How to measure and improve cell viability?

Cell viability is crucial in cell banking and scientific applications. It refers to the percentage of live and healthy cells to the total number of cells in a sample, indicating cell health and functionality. Ensuring high cell viability is vital for reliable results in cell banking, supporting research, and future therapeutic uses.

This article explores the significance of cell viability in cell banking, common assessment methods, and its impact on advancing scientific knowledge and medical treatments.

Understanding cell viability

Cell viability is a concept to be found in various scientific and medical fields. It refers to the percentage of live and healthy cells within a cell population. The assessment of cell viability is essential to determine the health and functionality of cells, ensuring the reliability of experimental results.

To examine cell viability, researchers often evaluate factors such as plasma membrane permeability, cell membrane integrity, metabolic activity, and overall cellular functions.

Read more: Cell viability vs. cell proliferation | Cell viability vs. cytotoxicity

Importance of measuring cell viability

Measuring cell viability holds immense importance in various scientific endeavors. In drug development, researchers can gauge the effectiveness and safety of potential medications by evaluating their impact on cell viability.
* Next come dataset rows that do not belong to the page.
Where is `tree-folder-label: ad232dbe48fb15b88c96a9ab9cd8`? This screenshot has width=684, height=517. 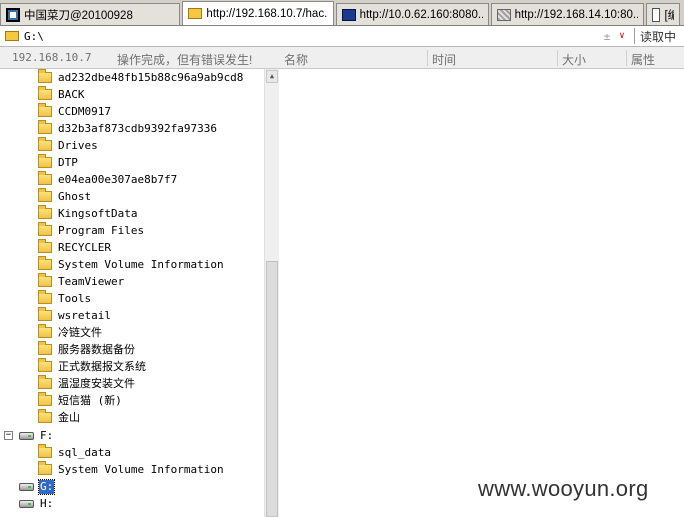 tree-folder-label: ad232dbe48fb15b88c96a9ab9cd8 is located at coordinates (151, 77).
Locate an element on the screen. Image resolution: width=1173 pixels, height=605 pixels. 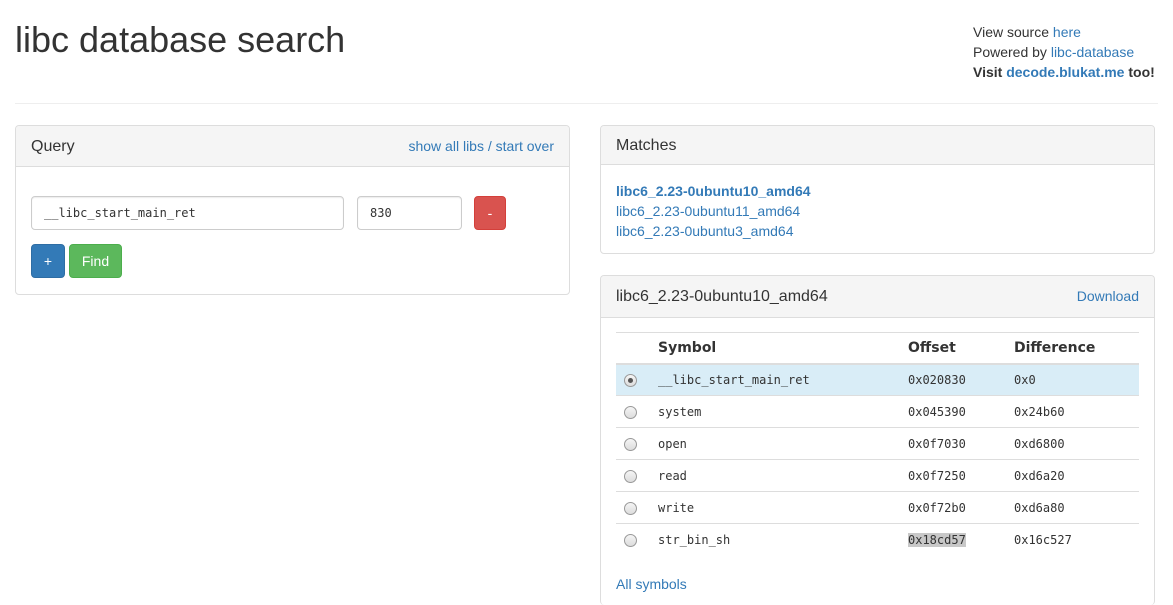
symbol-cell: read is located at coordinates (775, 476).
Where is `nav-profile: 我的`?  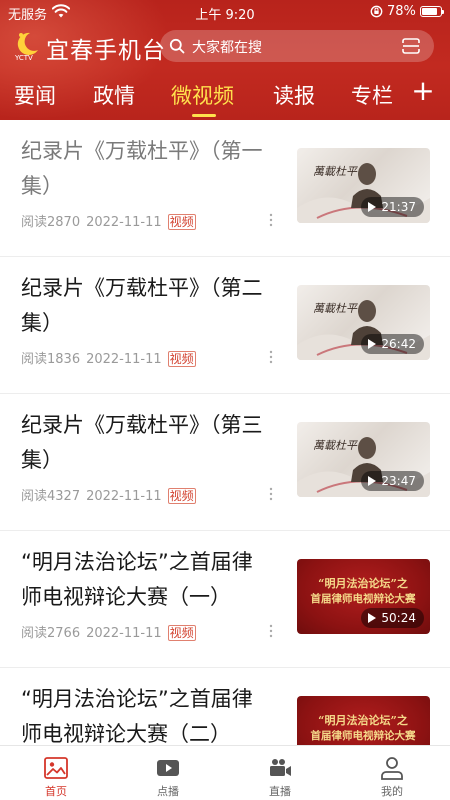
nav-profile: 我的 is located at coordinates (392, 773).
Similarly, in toxicity testing, the viability of cells exposed to chemicals or substances provides crucial insights into their harmful effects. Additionally, studying cell viability in disease research helps identify potential treatments and understand disease progression.

Methods for measuring cell viability – cell viability assays

There are several cell viability assays on the market – some of the most prominent are:

• MTT Assay: Measures metabolic activity by the viable cells’ ability to convert MTT dye (3-(4,5-dimethylthiazol-2-yl)-2,5-diphenyltetrazolium bromide) into formazan crystals
• Trypan Blue Exclusion: Distinguishes live cells from dead cells based on membrane integrity
• ATP Assay: Assesses cellular energy (Adenosine triphosphate) levels as an indicator of viability
• Resazurin Assay: Measures cell viability through resazurin reduction

These assays aid researchers in obtaining valuable insights into cell health, supporting reliable scientific and medical studies.
 

Factors affecting cell viability

Cell viability can be influenced by various factors, both internal and external. The environment in which cells are cultured, such as temperature, pH, and nutrient availability, can significantly impact their viability.

Furthermore, cell culture techniques, including passage number and confluency, play a vital role in maintaining cell health. Researchers must be aware of these factors to optimize cell viability and obtain reliable experimental data.

Improving cell viability

To enhance cell viability, researchers can employ several strategies. Adding specific reagents to the culture medium before cell banking can promote cell proliferation and overall health, e.g. with the use of cryoprotectants to improve post-thaw results.

Furthermore, using appropriate manufacturing and cold storage technologies tailored to the specific cell type can improve cell viability and proliferation. For example, Gram-positive bacteria can be frozen to ultra-low temperatures more easily, given their more robust cell membrane compared to Gram-negative bacteria. By implementing strategies that pay tribute to individual cell type requirements, researchers can create an ideal environment for cells to thrive and produce robust and reliable experimental results.¹ 

Maximizing cell viability with holistic process design

Achieving a high post-thaw cell viability does not depend on one single factor. In fact, there are several hurdles along the processing and storage of cells via cGMP cell banking, all of which have to be mastered to obtain cells with maximum viability – any error can result in cell damage, project delays and higher costs.

One way of maximizing cell viability is a holistic approach to the manufacturing process of cells, paying particular attention to reducing the need for human intervention. A high level of automation can enhance process consistency, meeting the specific requirements of cell-based products.

Combined with suitable cryoprotectants, for instance, specialized freezing platforms can provide optimized freezing results with high viability after thawing cells. This is also illustrated by the use of CryoShieldTM as cyroprotectant when freezing cells with Single Use Support’s RoSS.pFTU plate freezer. The combination allows cyropreservation of cells in monolayer, providing cells with high post-thaw viability and proliferation for manifold applications.